Human RASGEF1C protein divergence over time

The Human RASGEF1C protein evolved at a slower rate than human fibrinogen alpha, but at a slightly faster rate than cytochrome c over time, having a slow to intermediate rate of evolution over time.

Human RASGEF1C protein orthologs

The Human RASGEF1C protein has orthologs in mammals, marsupials, aves, reptiles, amphibians, fish, insects, and lesser invertebrates. The most distant RASGEF1C ortholog is present in Hood Corals, where divergence of the protein first occurred.
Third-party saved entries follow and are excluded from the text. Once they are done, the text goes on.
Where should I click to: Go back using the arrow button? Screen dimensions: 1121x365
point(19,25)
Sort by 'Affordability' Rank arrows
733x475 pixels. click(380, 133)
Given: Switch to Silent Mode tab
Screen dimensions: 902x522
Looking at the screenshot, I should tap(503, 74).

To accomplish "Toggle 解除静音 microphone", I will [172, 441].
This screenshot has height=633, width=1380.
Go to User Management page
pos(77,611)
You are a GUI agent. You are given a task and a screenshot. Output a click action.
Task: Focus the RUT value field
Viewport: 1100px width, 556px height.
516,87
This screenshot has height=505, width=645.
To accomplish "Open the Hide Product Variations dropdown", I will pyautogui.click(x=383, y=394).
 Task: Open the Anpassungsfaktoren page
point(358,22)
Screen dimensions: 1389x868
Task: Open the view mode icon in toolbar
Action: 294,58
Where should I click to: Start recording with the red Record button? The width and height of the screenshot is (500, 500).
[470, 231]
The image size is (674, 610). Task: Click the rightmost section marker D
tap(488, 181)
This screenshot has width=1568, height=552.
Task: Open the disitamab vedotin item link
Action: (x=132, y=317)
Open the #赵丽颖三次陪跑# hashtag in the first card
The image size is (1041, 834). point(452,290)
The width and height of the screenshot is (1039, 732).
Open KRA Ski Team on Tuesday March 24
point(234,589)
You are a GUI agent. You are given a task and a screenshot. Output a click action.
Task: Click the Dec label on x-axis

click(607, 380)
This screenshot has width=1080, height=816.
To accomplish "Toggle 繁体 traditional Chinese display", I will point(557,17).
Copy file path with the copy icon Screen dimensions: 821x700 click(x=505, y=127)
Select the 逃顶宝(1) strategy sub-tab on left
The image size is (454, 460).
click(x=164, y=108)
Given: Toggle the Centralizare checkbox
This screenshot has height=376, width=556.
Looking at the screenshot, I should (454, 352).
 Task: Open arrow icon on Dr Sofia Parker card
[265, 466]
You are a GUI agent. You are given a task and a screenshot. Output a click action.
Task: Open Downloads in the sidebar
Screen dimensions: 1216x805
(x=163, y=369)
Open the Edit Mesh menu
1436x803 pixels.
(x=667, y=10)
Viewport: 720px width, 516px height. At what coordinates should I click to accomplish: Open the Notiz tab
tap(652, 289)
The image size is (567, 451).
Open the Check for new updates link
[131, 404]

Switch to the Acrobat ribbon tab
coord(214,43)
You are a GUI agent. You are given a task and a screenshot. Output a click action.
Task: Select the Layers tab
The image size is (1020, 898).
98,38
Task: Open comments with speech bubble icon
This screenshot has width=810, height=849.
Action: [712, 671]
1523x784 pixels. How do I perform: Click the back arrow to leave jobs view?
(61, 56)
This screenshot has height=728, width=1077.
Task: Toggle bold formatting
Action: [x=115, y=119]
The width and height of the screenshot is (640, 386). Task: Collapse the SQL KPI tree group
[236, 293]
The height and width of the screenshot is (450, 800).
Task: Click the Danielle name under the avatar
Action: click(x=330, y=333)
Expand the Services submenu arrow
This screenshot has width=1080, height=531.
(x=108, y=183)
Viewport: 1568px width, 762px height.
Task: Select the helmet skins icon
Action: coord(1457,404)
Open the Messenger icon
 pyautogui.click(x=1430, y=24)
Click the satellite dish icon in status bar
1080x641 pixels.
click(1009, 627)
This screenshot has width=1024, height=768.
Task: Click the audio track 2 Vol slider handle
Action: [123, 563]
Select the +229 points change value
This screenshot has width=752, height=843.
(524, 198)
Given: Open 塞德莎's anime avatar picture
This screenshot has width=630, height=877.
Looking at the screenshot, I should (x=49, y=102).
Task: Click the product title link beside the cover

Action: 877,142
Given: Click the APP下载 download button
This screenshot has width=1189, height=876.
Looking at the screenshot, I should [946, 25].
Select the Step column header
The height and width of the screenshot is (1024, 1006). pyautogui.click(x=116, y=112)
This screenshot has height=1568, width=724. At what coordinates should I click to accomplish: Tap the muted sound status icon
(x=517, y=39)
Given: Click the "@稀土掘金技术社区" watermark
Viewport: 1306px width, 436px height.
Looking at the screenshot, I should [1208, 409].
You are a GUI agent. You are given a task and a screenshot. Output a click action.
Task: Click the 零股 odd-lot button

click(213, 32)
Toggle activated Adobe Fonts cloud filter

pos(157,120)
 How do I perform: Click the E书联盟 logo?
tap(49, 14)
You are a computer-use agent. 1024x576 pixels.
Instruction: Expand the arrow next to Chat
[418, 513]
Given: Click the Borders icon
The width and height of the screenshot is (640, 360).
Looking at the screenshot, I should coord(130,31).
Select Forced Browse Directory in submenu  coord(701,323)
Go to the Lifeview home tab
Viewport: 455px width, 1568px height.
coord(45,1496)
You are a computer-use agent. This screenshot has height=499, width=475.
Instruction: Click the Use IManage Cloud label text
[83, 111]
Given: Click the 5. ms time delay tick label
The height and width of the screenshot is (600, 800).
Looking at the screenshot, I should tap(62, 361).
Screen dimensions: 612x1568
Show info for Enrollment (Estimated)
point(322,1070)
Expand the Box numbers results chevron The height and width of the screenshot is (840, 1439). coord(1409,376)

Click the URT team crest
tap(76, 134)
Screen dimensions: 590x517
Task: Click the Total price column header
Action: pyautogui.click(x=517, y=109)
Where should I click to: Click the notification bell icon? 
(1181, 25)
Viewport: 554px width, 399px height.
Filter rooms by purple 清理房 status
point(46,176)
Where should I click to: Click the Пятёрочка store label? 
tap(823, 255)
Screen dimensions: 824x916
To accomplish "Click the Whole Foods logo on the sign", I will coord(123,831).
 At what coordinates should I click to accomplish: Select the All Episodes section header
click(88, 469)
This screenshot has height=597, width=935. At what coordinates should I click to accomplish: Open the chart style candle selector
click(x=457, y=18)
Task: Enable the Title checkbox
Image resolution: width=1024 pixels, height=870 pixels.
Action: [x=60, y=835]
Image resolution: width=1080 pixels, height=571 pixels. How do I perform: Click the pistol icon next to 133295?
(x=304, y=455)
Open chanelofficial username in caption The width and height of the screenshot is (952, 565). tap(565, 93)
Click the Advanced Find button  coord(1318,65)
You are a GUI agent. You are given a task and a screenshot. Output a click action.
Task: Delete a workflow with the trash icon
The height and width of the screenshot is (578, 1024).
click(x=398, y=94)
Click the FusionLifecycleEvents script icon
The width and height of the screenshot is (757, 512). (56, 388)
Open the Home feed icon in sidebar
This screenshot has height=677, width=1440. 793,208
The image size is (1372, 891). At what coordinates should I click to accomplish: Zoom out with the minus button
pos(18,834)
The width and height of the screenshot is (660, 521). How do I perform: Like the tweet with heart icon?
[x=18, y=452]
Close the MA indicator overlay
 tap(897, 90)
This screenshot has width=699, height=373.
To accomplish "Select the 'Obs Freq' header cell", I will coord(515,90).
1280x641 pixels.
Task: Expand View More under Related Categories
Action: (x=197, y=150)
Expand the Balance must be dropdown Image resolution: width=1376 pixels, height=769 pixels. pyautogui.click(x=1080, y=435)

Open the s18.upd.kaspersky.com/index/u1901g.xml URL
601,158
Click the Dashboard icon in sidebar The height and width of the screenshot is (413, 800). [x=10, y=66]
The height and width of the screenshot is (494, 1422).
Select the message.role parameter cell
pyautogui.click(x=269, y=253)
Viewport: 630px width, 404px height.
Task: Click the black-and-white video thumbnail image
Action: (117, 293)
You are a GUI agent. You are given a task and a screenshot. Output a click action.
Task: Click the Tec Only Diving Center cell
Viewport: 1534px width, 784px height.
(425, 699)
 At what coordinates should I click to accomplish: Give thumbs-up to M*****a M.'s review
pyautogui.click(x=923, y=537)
| Genus and Species | Common Name | Date of Divergence (MYA) | Accession Number | Sequence Length (aa) | Identity to Human RASGEF1C Protein | Similarity to Human RASGEF1C Protein |
| Homo sapiens | Humans | 0 | NP_778232 | 466 | 100 | 100 |
| Felis Catus | Domestic Cat | 94 | XP_011279828 | 466 | 96.6 | 98.7 |
| Equus caballus | Horse | 94 | XP_023472779 | 466 | 94 | 92.7 |
| Trichosurus vulpecula | Brushtail Possum | 160 | XP_036608336 | 471 | 84.1 | 89.9 |
| Sarcophilus harrisii | Tasmanian Devil | 160 | XP_031809660 | 501 | 77.9 | 83.3 |
| Ficedula albicollis | Collard Flycatcher | 319 | XP_005053468 | 472 | 82 | 89 |
| Leucopsar rothschildi | Bali Myna | 319 | NXB51188 | 475 | 81.3 | 88.4 |
| Phoenicopterus ruber | Flamingo | 319 | KFQ86429 | 456 | 75.6 | 83.4 |
| Emydura macquarii | Australian Shortneck Turtle | 319 | XP_067422604 | 472 | 81.6 | 88.4 |
| Sphaerodactylus townsendi | Townsend's Least Gecko | 319 | XP_048347148 | 473 | 81.9 | 89.2 |
| Crocodylus porosus | Saltwater Crocodile | 319 | XP_019390718.1 | 516 | 73.5 | 80.5 |
| Microcaecilia unicolor | Cayenne Caecilian | 352 | XP_030067951 | 471 | 77.2 | 85.8 |
| Xenopus laevis | African Clawed Frog | 352 | XP_041435716 | 476 | 66.7 | 77.6 |
| Hippocampus comes | Tigertail Seahorse | 429 | XP_019730368 | 527 | 68.8 | 77.3 |
| Heptranchias perlo | Sharpnose Sevengill Shark | 462 | XP_067851928.1 | 472 | 76.4 | 84.6 |
| Myxine glutinosa | Atlantic Hagfish | 563 | XP_067981376 | 466 | 52.4 | 66.3 |
| Habropoda laboriosa | Southeastern Blueberry Bee | 686 | KOC59508 | 477 | 50.5 | 65.9 |
| Leguminivora glycinivorella | Soybean Pod Borer | 686 | XP_048006501 | 555 | 31.3 | 43.3 |
| Schistocerca piceifrons | Central American Locust | 686 | XP_047109664 | 496 | 49.5 | 64.5 |
| Mizuhopecten yessoensis | Japanese Weathervane Scallop | 686 | XP_021342903 | 497 | 45.4 | 59.6 |
| Stylophora pistillata | Hood Coral | 686 | PFX24589 | 579 | 35.4 | 49.9 |

== Clinical significance ==
The GCG repeat in the 5'UTR region of the human RASGEF1C gene is known to be naturally selected for during late and on-set neurodegenerative disorders. In addition, the GCG repeat from nucleotide 92 to nucleotide 107 on the 5'UTR is the binding site for the transcription factor Vts1 and the site of a common SNP, resulting in a deletion of the GCG repeat region.